Petitorio al Poder Legislativo y Ejecutivo para la derogación de la actual ley de Contravenciones

Los firmantes del presente petitorio consideramos necesaria la derogación de la actual ley N° 5.140, llamada “Ley de Contravenciones Policiales” consolidada por la Ley 8.240 y de toda la normativa relacionada para la sanción de una nueva legislación sobre la temática con la debida adecuación a los estándares que establece la Constitución Nacional, Provincial y el Derecho Internacional de Derechos Humanos.
La Ley de Contravenciones Policiales Nº 5140 de la provincia de Tucumán y sus modificatorias implica, la violación por parte del gobierno provincial de derechos fundamentales reconocidos tanto en la Constitución Provincial, como en la Nacional y en diversos instrumentos internacionales de derechos humanos con jerarquía constitucional. Esta ley, creada durante la última dictadura militar representa el pensamiento anti – democrático y reaccionario que caracterizó esta dolorosa etapa de nuestra historia y que en los sucesivos gobiernos democráticos no ha sido materia de modificación.
En la actualidad es una herramienta de control social y cultural que se encuentra en pugna con los principios constitucionales y de derechos humanos que sientan las bases de nuestro ordenamiento jurídico. Así lo manifestó el 5 de Octubre del 2010 la Corte Suprema de Justicia de la Nación en el fallo “Núñez”, cuando analizando la adecuación constitucional de la ley tucumana expresó que “el procedimiento contravencional…, no está en condiciones de satisfacer el estándar constitucional mínimo, y ha lesionado en el caso la inviolabilidad de la defensa en juicio y el derecho a la libertad”.
La matriz ideológica de la actual ley contradice los presupuestos de la democracia.
Esto es lo que nos impulsa a motorizar la discusión y proposición de una nueva ley de contravenciones que sea el reflejo de un Estado democrático y de derecho.
Cabe tener presente que la aplicación de la normativa contravencional vigente, por parte de la policía de Tucumán, tiene una clara finalidad criminalizante y discriminatoria de determinados grupos sociales: sectores de menores recursos, jóvenes y colectivos de personas que son perseguidos por sus elecciones y/o formas de vida.

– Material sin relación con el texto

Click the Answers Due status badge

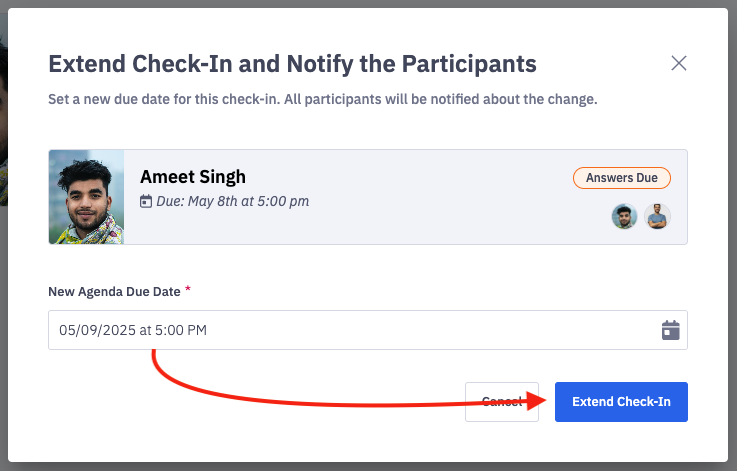pyautogui.click(x=621, y=178)
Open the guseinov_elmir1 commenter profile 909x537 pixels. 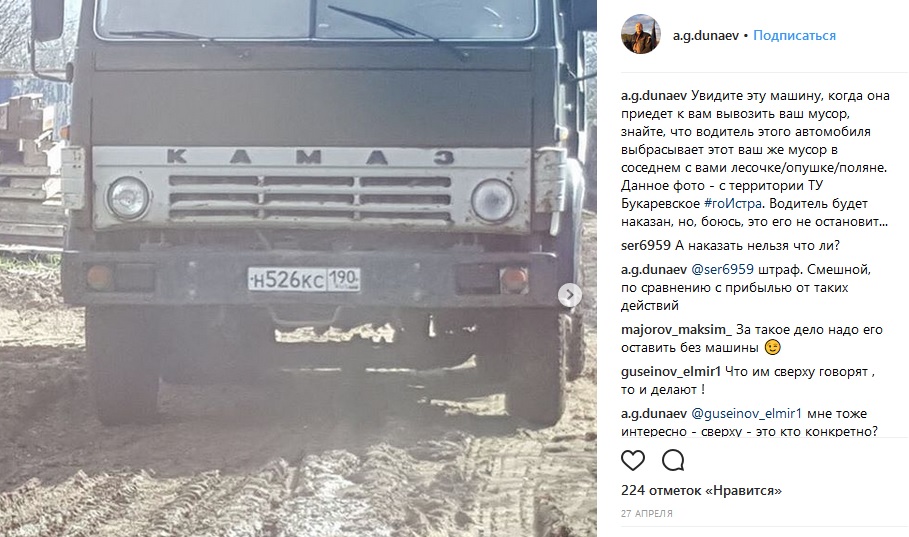coord(671,371)
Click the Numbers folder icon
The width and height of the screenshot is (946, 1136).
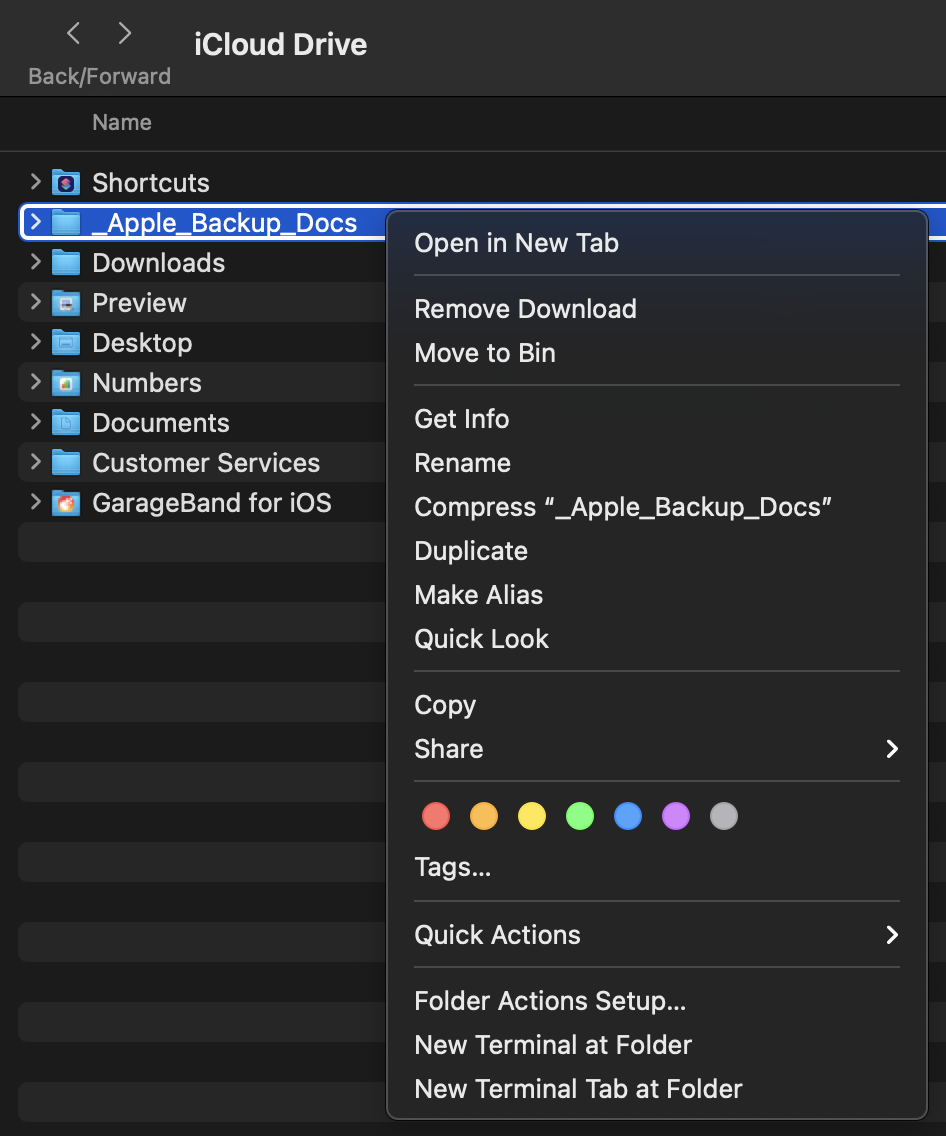pos(66,383)
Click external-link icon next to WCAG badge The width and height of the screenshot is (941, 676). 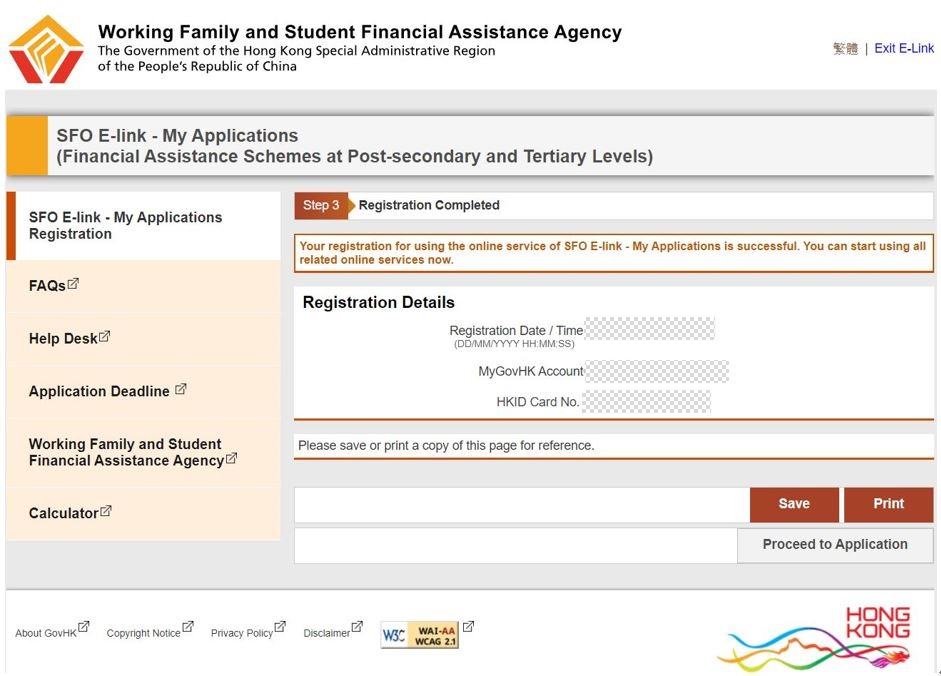(468, 628)
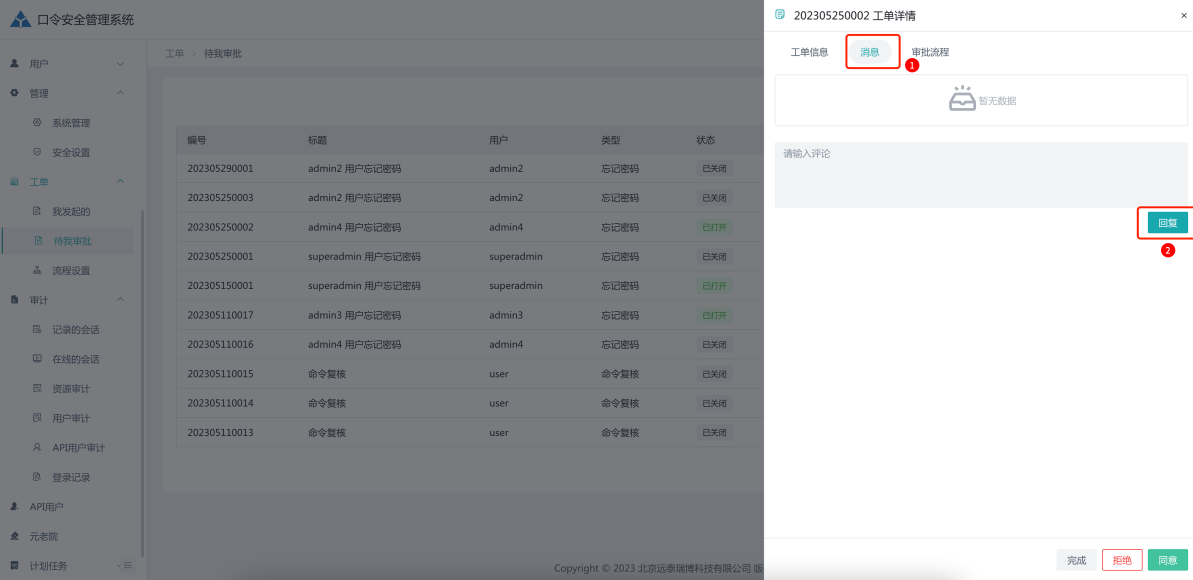Switch to the 工单信息 tab
1193x580 pixels.
(x=809, y=52)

Los sujetos víctimas de detenciones por contravenciones más frecuentes son los varones de entre 18 y 26 años. Las características de estos, generalmente, no tienen que ver con su actuar o su actividad, catalogada de “peligrosa”, sino con su apariencia física o condición social. Así su forma de vestirse (ropa deportiva por ejemplo), el color de su piel (ser morocho), el dejarse la barba, etc. influyen en la construcción del imaginario policial del sujeto contraventor.
Asimismo, como premisa, consideramos necesario determinar los alcances de la garantía constitucional del Debido Proceso, es decir los límites a la actuación policial, los cuales no pueden ser transgredidos.
El actual sistema permite la actuación policial aparentando un “marco legal” para que la institución se desenvuelva cómodamente en lo que en su imaginario simbólico considera que es lo conveniente para la propia institución más allá de lo que al poder político le interese circunstancialmente.
No escapa a nuestro conocimiento la arbitrariedad que en la práctica sucede en las detenciones justificadas con una contravención.
Entre los derechos que se vulneran en el actual proceso contravencional podemos citar:- la violación a la libertad personal por no mediar orden escrita de autoridad competente, ni probadas causas de flagrancia y por no ser llevada la persona detenida en forma inmediata ante presencia judicial; -la violación al debido proceso, particularmente el derecho a ser juzgado por un juez competente, independiente e imparcial;- el derecho a una legítima defensa;- el derecho a ser oído- el derecho a no ser incomunicado;- el derecho a tener asistencia letrada y el derecho a un recurso idóneo y eficaz.
Por otro lado, creemos que las medidas de privación de libertad deben emplearse como último recurso a los fines de conservar el orden en la comunidad en un caso de grave inconducta social. De ahí la importancia de que antes de llegar a la privación de libertad se contemple legalmente la aplicación de otras herramientas que también, y principalmente, hacen a la prevención, todo a efectos de garantizar la regla que se pretende.
Es por ello que solicitamos la inmediata derogación del actual Código de Contravenciones Policiales (Dcto-Ley 5.140 y cctes.) y la creación de un nuevo Código acorde a los estándares de derechos humanos que impone nuestra Constitución Provincial, la Constitución Nacional, los diversos instrumentos internacionales de derechos humanos con jerarquía constitucional, como así también lo impone la jurisprudencia de las Cortes Internacionales a las que nuestro País reconoce competencia.